— start of Excerpted text —
My generation is not lost, the world
is.
Let's take my story, for instance. I'm a typical New South Africa product. I am 24, black and female. My formative years were spent e-kasi. Kasi life. Kasi parents and Kasi food. Then in the quest for something better, for freedom, my parents found a private school for me to go to in 1988. Eight years old, strong and fragile, I was placed in a "multiracial".
Life began to open up. Life got a little more complex. There I was, a little black gal thrust into the lifestyle of the rich and - in their own little way - famous. The thing is, it's one thing being in a multiracial school and something completely different being in a private school.
For the first time I started to question my identity. You see, when you have spent your whole eight-year-old life speaking isiXhosa and Sesotho, your only reference to English being TV, it's going to be baby steps to learning how to express needs … in English. I wished desperately to twang those foreign melodic sounds abelungu made, but my best attempts were a little bumpy as I speakeded de langwage.
But, because God is a woman, my first day at St Katharine's School for Girls (see what I mean?) also happened to be the first day for another little girl, Tsholo. She would later become my friend, my confidant and my giggles sharer as we mused at the contradicting realities we were faced with.
Enter the importance of language in my life.
Being born in Soweto means that you are exposed to an array of languages. Soweto has more than 11 official languages. For me, being raised by a Xhosa mother and Sesotho nanny, meant that I was used to expressing my needs in these two languages. Needless to say, the first few years at St K's were spent taking extra English lessons and exchanging new words with Tsholo.
It also became clear why God had put Sesotho in my life. With Tsholo being a m'sotho, my ease with the language made it easier for me to verify exactly what I wanted to communicate - BEFORE I made a fool of myself in front of my classmates and teacher by saying one thing when I meant another. And so the road to English was where I started to learn the importance of self-love and self-acceptance. For me and of my culture.
I had a brief spell of what I call "miss what-what" behaviour. I confess, I temporarily lost sight of my identity.
My name (well, most our names, really) began to change accents. Became a little more … exotic. A different kind of black name. My name changed from being Nontsikelelo to Ntsiki to Nsiki to Seeki (hell, I don't even know how to spell that!).
At school, with the white kids it made things better, because it made it easier for them to pronounce my name. The real challenge came back at home, where my people were wondering "what kind of name" this was. This is when the loyalty of my true friends was tested, as they would not only have to admit to knowing me, but also pronounce my name for me properly.
— end of Excerpted text —
— start of Listed records —
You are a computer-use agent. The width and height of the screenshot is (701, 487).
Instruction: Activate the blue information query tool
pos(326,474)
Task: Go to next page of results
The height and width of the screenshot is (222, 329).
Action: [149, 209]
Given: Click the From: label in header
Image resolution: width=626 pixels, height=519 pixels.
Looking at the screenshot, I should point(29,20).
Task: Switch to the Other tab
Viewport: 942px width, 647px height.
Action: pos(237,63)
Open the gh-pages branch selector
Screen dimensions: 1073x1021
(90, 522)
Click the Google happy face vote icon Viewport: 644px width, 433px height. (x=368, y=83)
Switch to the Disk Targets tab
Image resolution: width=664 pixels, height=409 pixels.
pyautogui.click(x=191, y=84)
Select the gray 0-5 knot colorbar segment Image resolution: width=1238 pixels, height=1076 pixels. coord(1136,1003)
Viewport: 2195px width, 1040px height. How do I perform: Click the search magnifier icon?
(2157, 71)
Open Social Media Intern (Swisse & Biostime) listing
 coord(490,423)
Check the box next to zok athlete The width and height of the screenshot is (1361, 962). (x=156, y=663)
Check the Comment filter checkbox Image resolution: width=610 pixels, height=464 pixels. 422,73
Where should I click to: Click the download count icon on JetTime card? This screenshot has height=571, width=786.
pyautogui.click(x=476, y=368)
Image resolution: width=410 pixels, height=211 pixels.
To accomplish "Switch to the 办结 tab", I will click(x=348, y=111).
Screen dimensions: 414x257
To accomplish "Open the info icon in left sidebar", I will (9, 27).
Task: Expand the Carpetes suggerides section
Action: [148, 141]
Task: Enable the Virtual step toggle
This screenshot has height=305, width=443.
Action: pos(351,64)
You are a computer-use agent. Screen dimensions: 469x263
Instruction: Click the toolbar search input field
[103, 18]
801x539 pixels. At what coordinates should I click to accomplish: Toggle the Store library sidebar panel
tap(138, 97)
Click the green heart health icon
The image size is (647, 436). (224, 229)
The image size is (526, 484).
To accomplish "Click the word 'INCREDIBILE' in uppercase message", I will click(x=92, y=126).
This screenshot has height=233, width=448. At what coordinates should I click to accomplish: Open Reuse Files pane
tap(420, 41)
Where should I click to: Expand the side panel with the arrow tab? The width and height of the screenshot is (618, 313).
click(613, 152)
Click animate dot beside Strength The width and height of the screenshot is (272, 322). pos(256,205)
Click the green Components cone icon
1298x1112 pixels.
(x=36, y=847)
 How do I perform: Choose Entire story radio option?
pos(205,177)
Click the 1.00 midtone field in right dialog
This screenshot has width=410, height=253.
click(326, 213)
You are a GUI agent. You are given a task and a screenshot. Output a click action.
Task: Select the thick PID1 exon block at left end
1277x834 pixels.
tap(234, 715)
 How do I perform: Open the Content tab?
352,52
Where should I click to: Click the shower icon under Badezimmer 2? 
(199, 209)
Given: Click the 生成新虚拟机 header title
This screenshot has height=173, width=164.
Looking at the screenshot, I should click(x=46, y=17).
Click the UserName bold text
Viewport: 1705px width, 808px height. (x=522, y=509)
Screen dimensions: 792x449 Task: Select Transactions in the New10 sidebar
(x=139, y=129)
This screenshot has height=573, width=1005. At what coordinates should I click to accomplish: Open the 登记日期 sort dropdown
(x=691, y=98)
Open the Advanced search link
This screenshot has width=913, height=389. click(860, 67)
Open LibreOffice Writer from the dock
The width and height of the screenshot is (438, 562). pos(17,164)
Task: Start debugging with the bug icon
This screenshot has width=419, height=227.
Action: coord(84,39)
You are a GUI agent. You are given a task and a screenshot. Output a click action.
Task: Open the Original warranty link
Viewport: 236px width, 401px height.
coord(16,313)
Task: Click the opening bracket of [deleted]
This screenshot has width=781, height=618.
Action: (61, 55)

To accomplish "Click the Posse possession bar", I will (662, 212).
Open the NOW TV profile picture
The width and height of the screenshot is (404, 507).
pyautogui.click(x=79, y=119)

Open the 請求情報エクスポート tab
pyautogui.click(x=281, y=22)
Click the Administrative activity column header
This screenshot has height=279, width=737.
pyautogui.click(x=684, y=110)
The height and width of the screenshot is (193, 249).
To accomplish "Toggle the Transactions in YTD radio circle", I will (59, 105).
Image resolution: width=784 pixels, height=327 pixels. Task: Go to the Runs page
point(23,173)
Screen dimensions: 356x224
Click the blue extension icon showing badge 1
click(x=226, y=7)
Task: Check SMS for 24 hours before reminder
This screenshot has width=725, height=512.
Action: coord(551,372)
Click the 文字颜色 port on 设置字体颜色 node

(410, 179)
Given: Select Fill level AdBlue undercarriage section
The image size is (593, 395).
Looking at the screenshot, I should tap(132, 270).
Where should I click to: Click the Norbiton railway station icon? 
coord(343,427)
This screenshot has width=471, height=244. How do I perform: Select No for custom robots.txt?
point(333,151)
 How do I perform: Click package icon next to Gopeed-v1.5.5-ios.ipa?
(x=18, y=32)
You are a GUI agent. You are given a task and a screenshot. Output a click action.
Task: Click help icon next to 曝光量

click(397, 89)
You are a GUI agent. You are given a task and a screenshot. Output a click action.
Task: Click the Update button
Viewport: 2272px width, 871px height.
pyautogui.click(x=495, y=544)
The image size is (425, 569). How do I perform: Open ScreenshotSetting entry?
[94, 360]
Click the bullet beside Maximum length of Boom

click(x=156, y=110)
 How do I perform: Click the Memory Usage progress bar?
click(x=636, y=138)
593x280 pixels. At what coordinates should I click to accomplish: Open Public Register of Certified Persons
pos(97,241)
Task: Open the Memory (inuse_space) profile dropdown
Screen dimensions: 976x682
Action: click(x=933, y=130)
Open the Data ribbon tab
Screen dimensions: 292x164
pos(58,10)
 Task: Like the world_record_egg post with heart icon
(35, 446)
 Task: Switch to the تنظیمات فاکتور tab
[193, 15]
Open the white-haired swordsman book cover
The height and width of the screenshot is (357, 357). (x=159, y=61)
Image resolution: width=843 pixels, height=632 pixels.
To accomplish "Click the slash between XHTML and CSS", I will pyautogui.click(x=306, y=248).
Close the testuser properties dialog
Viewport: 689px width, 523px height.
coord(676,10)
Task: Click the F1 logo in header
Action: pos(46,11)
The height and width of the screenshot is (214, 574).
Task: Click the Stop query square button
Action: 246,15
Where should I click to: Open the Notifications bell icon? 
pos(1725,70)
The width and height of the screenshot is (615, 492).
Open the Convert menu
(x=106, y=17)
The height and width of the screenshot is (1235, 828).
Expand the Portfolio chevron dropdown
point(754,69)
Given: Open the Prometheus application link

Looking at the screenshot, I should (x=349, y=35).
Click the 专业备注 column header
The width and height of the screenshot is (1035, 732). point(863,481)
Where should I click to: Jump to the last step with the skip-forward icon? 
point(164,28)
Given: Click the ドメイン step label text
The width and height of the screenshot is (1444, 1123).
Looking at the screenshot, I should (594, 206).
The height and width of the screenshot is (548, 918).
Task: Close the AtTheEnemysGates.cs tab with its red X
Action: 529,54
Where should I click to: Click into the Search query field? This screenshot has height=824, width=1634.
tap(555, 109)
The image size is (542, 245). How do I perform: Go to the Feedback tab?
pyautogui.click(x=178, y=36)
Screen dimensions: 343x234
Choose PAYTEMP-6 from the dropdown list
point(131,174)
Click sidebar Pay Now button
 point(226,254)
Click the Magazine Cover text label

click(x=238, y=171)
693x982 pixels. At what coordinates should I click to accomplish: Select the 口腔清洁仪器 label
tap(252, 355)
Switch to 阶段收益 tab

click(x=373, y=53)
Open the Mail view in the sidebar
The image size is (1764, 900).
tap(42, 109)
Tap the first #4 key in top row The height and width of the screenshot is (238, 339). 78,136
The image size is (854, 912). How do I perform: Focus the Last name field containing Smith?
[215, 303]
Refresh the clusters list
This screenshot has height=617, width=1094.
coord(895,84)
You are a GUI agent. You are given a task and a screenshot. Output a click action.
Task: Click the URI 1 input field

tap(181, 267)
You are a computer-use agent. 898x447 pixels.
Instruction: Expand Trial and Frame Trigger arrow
— end of Listed records —
Tasks to complete =>
1 > From the essay on language and identity, copy the passage that opens with the words containing "Let's take my" and closes with "a private school.".
2 > According to the essay on language and identity, in what year did the narrator's parents find the private school?
3 > Go on writing the essay on language and identity, not the listing, starting after its last sentence.

Answer list =>
1 >
Let's take my story, for instance. I'm a typical New South Africa product. I am 24, black and female. My formative years were spent e-kasi. Kasi life. Kasi parents and Kasi food. Then in the quest for something better, for freedom, my parents found a private school for me to go to in 1988. Eight years old, strong and fragile, I was placed in a "multiracial".
Life began to open up. Life got a little more complex. There I was, a little black gal thrust into the lifestyle of the rich and - in their own little way - famous. The thing is, it's one thing being in a multiracial school and something completely different being in a private school.

2 > 1988

3 >
And oh, the shame when it tied me right back to the identity I thought that I was free from. The identity of being an ignorant black. A stupid black, because she did not speak English black. I believed the worth of a person was determined by whether or not they could speak English.
I even went as far as to learn how to identify blacks who spoke English by how they dressed.
Thank God, nowadays I am adamant that my name is Nontsikelelo and people can choose what they want to wear!
The period of my primary schooling was spent consumed by being a better black. I COULD NOT let my friends know that I washed dishes, wore a mgusha on my head at night or had, actually, been in a taxi before.
My twelve-year-old brother is going through the same issues right now. He says he gets embarrassed when he is dropped off at school with the Golf (one of the older models.) He hides under the bonnet if the vehicle is in view of his friends. Thinking that at 24 I could teach him something, I tell him that he shouldn't be ashamed of who he is. That the Golf might be old, but that it represents a part of his history. Besides, there's nothing wrong with not having a lot of money.
"I know there's nothing wrong with not having lots of money," he says, "it's just that it's hard not having lots of money in a private school."
The thing about the road we are walking is that nobody is sure where we're going to or how to do it.
Freedom time supposedly came, and now it's time to be free.
My generation grew up alongside the mlungus, separated only by glass walls. Some of the relationships that transcended those walls are still in my life and very close to my heart. There are grey areas we have had to overcome. Heated standard 1 debates on whose fault this whole South African mess was. "Being born with a silver spoon in your mouth but I still have to love you" blues. Most importantly, I learnt that we are all just random spirits using "body" as a vehicle. All this variety is there, really, because it is the spice of life.
Finally those lessons are teaching me peace and acceptance.
Language is such a beautiful thing because it is part of communication. There is so much freedom and life in being able express what we go through every day, all the time. The more words there are, the broader the spectrum to choose from for how to say exactly what you want to say. Some language can merge words and emotions. It's as though you could take the emotion, split it in the middle and find, embedded, the word.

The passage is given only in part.